| Problem |
The answer must consist solely of the lines from the one with "The width and height of the screenshot is (238, 291)." through the last line of the data, copied exactly, with no pictures.

Data under study below:

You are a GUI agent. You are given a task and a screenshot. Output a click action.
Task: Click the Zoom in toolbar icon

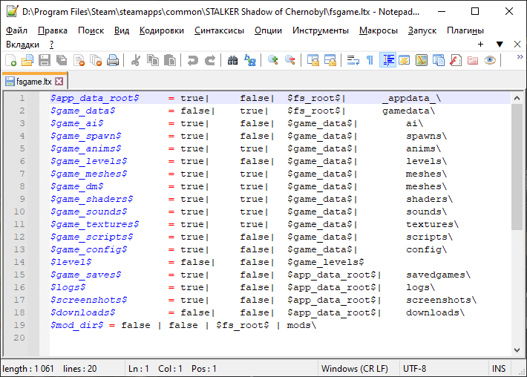click(273, 60)
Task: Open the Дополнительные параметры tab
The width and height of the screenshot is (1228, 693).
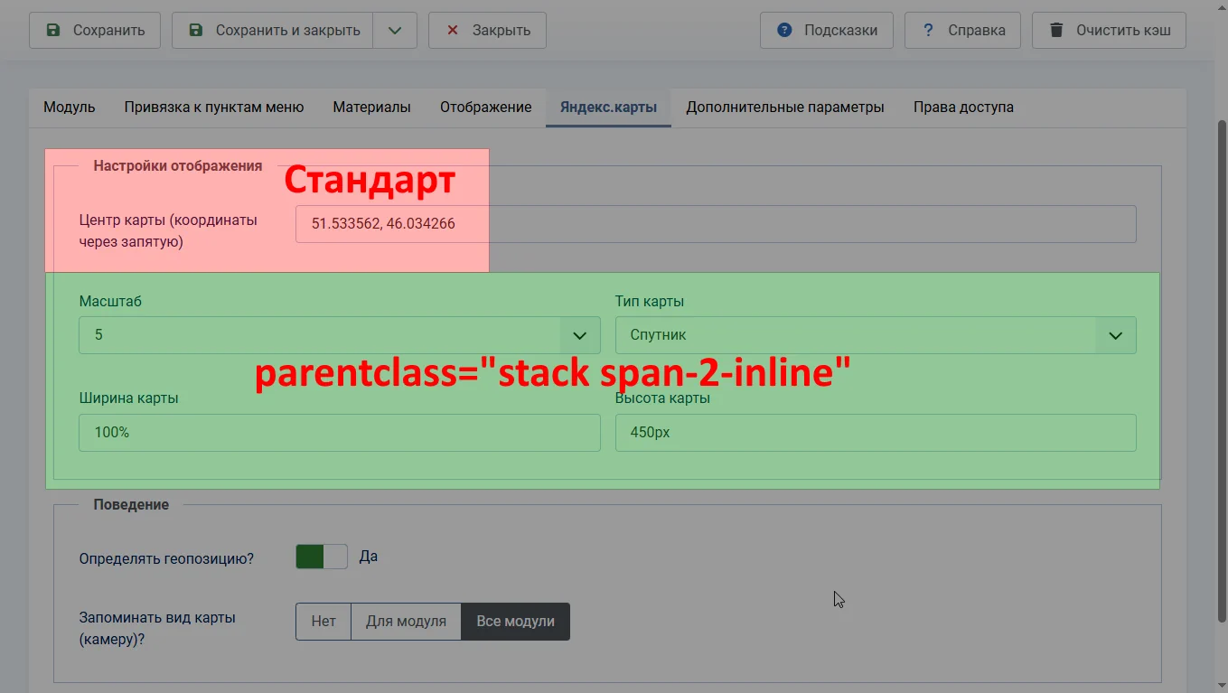Action: [x=784, y=107]

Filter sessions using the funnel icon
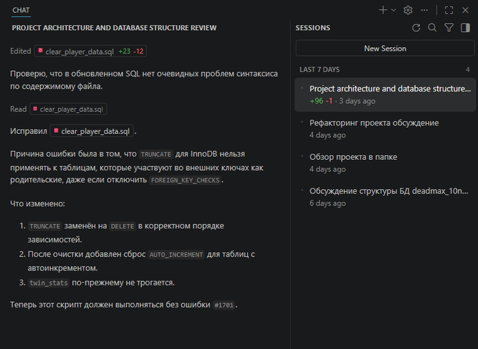click(449, 28)
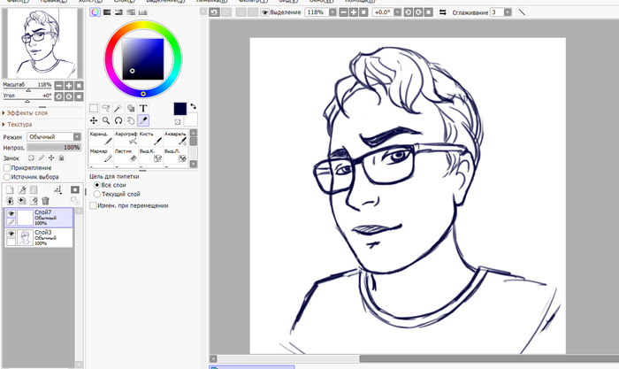The image size is (619, 369).
Task: Open the Сглаживание stabilizer dropdown
Action: click(507, 13)
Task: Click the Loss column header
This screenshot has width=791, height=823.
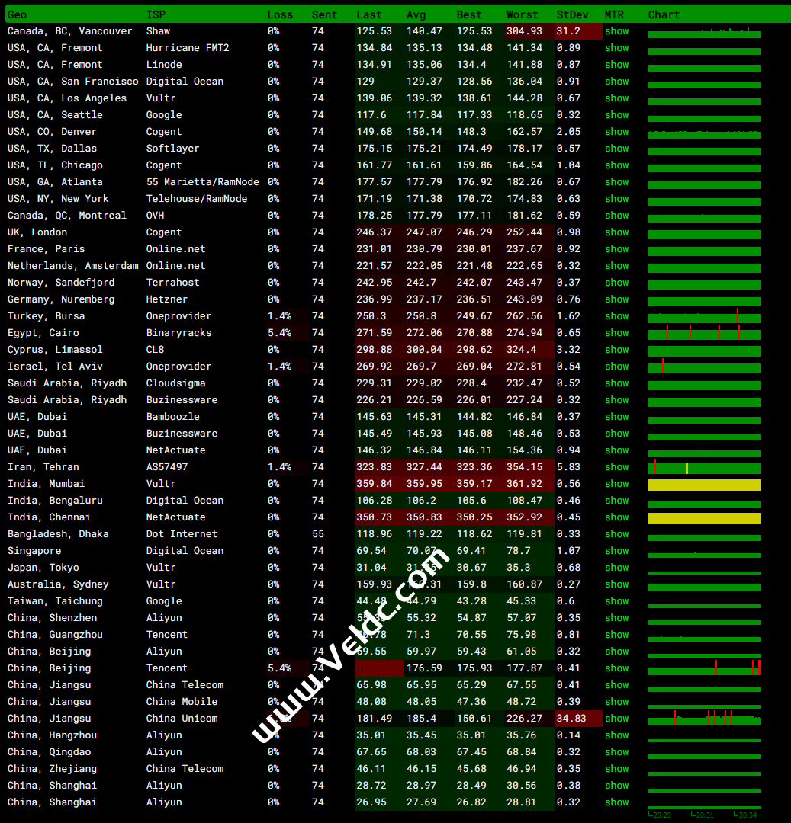Action: point(280,14)
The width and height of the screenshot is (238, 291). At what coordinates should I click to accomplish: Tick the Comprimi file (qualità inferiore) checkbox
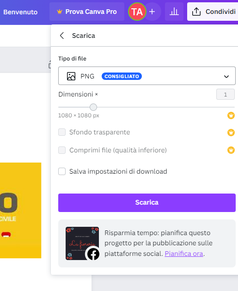coord(62,150)
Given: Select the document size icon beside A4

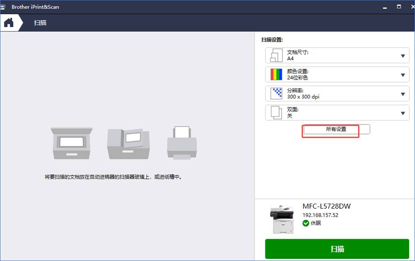Looking at the screenshot, I should pyautogui.click(x=276, y=55).
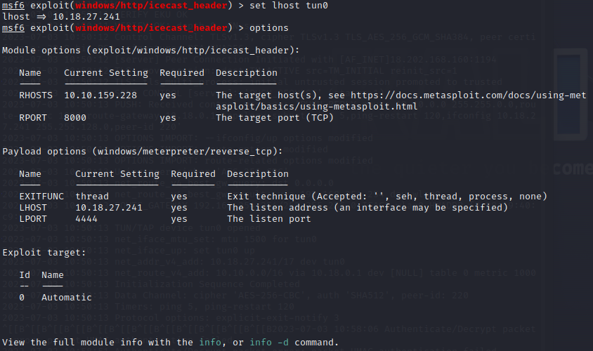Select the LPORT value 4444
593x351 pixels.
86,219
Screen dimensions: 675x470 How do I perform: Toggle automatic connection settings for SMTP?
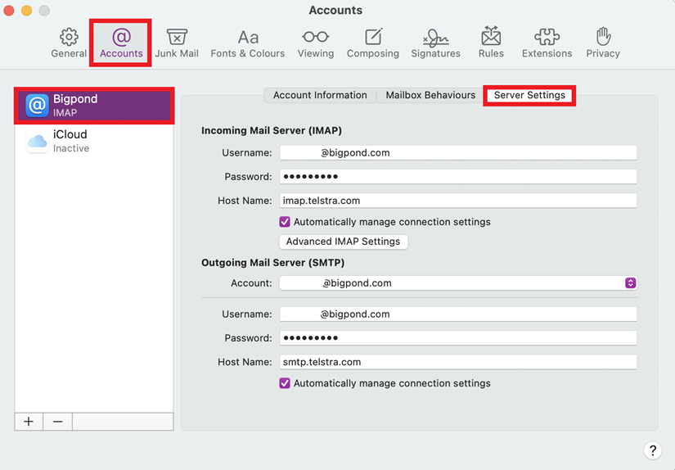coord(285,383)
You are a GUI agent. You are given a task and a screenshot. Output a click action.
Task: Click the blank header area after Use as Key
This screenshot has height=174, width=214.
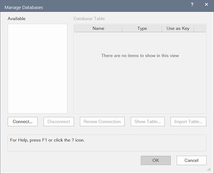[200, 29]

End of Data under study.

| Task result |
The width and height of the screenshot is (238, 291). At what coordinates should I click to accomplish: Tick the Comprimi file (qualità inferiore) checkbox
coord(62,150)
Given: Select the document size icon beside A4

Looking at the screenshot, I should pyautogui.click(x=276, y=55).
Select the LPORT value 4444
593x351 pixels.
86,219
Screen dimensions: 675x470 How do I perform: Toggle automatic connection settings for SMTP?
coord(285,383)
You are a GUI agent. You are given a task and a screenshot. Output a click action.
Task: Click the blank header area after Use as Key
This screenshot has height=174, width=214.
[200, 29]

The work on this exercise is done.